■ EXERCISE INSTRUCTIONS
Rewrite the rows from the start of the rows through the line containing "point(246,844)", with every "Output a click action" changed to "Return a click action" and everything else left as is.

■ LISTING
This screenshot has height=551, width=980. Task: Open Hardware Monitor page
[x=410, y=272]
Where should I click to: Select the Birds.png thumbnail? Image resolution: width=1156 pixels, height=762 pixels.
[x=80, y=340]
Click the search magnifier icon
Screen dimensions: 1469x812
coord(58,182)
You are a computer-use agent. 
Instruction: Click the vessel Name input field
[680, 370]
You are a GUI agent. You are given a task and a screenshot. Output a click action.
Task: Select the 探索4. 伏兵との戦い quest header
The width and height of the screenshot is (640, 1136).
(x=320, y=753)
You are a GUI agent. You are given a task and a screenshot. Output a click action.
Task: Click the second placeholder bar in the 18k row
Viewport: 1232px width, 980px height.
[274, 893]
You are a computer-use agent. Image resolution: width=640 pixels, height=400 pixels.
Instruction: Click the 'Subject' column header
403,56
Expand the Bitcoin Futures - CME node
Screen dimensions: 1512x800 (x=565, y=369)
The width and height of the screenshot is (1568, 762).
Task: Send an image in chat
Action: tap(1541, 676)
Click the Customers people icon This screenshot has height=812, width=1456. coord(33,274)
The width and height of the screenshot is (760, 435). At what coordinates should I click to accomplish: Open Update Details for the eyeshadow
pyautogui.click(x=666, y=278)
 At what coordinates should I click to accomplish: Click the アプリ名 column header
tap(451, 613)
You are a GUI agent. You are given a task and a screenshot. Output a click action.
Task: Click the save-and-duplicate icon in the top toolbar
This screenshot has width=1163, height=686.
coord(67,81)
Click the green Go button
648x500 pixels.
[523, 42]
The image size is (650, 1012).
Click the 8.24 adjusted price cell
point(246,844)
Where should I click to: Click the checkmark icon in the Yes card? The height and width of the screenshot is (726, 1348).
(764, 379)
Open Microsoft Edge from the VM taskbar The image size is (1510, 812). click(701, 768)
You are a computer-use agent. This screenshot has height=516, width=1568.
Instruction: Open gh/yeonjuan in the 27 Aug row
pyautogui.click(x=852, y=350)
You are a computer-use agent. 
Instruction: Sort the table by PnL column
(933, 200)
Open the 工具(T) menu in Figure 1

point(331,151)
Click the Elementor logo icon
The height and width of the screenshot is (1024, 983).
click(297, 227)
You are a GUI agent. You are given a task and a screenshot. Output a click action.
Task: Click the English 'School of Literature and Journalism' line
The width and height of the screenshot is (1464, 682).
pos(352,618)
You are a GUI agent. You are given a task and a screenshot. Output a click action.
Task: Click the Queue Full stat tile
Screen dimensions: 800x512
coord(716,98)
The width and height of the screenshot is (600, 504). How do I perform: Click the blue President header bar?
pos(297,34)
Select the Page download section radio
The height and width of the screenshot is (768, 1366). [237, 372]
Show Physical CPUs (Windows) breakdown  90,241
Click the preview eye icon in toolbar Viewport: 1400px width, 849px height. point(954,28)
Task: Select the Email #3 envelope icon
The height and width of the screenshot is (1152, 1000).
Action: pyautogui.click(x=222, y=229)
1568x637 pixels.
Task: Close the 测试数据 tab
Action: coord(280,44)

■ ANSWER BELOW
This screenshot has height=551, width=980. Task: Open Hardware Monitor page
[x=410, y=272]
Where should I click to: Select the Birds.png thumbnail? Image resolution: width=1156 pixels, height=762 pixels.
[x=80, y=340]
Click the search magnifier icon
Screen dimensions: 1469x812
coord(58,182)
You are a computer-use agent. 
Instruction: Click the vessel Name input field
[680, 370]
You are a GUI agent. You are given a task and a screenshot. Return a click action.
Task: Select the 探索4. 伏兵との戦い quest header
The width and height of the screenshot is (640, 1136).
(x=320, y=753)
You are a GUI agent. You are given a task and a screenshot. Return a click action.
Task: Click the second placeholder bar in the 18k row
Viewport: 1232px width, 980px height.
[274, 893]
You are a computer-use agent. Image resolution: width=640 pixels, height=400 pixels.
Instruction: Click the 'Subject' column header
403,56
Expand the Bitcoin Futures - CME node
Screen dimensions: 1512x800 (x=565, y=369)
The width and height of the screenshot is (1568, 762).
Task: Send an image in chat
Action: tap(1541, 676)
Click the Customers people icon This screenshot has height=812, width=1456. coord(33,274)
The width and height of the screenshot is (760, 435). At what coordinates should I click to accomplish: Open Update Details for the eyeshadow
pyautogui.click(x=666, y=278)
 At what coordinates should I click to accomplish: Click the アプリ名 column header
tap(451, 613)
You are a GUI agent. You are given a task and a screenshot. Return a click action.
Task: Click the save-and-duplicate icon in the top toolbar
This screenshot has width=1163, height=686.
coord(67,81)
Click the green Go button
648x500 pixels.
[523, 42]
The image size is (650, 1012).
Click the 8.24 adjusted price cell
point(246,844)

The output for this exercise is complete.